A Path Forward: Alternatives to Incarceration
Eleanor “Ellie” Bresnahan '19
During this session, participants will explore alternatives to incarceration through a variety of perspectives, including Restorative and Transformative Justice practices. The aim of this session is to gain a broader understanding of what it means to keep our communities safe while working towards humane and just ways to address harm.
Youth Confinement: The Big Picture
Leah Wang
In this workshop, participants will learn about how youth are confined in the United States. There are various ways that youth are brought into juvenile justice and adult criminal-legal systems, and various ways that data are captured and published. Using Prison Policy Initiative's powerful data aggregation and visualization techniques, we will look at the youth justice system in as many ways as we can, noticing trends, disparities, and opportunities for meaningful change.

* [Data segment]
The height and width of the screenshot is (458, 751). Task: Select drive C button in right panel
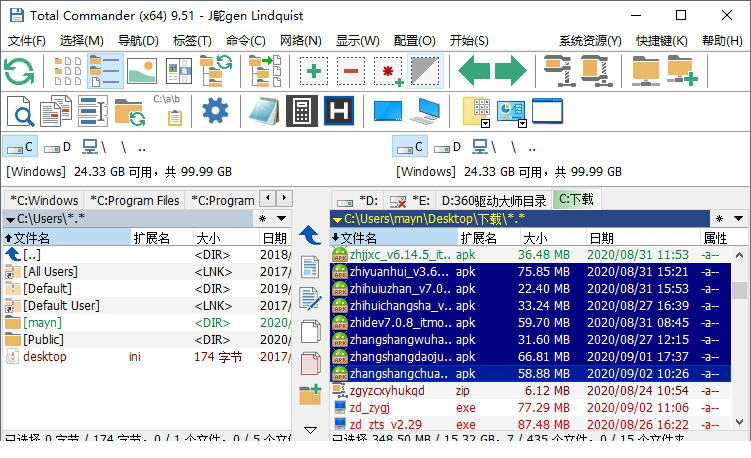coord(417,147)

* [What is being asked] Return the section of the workshop descriptions starting at "Youth Confinement: The" and ending at "for meaningful change.", copied word for word.

* [Solution to this problem]
Youth Confinement: The Big Picture
Leah Wang
In this workshop, participants will learn about how youth are confined in the United States. There are various ways that youth are brought into juvenile justice and adult criminal-legal systems, and various ways that data are captured and published. Using Prison Policy Initiative's powerful data aggregation and visualization techniques, we will look at the youth justice system in as many ways as we can, noticing trends, disparities, and opportunities for meaningful change.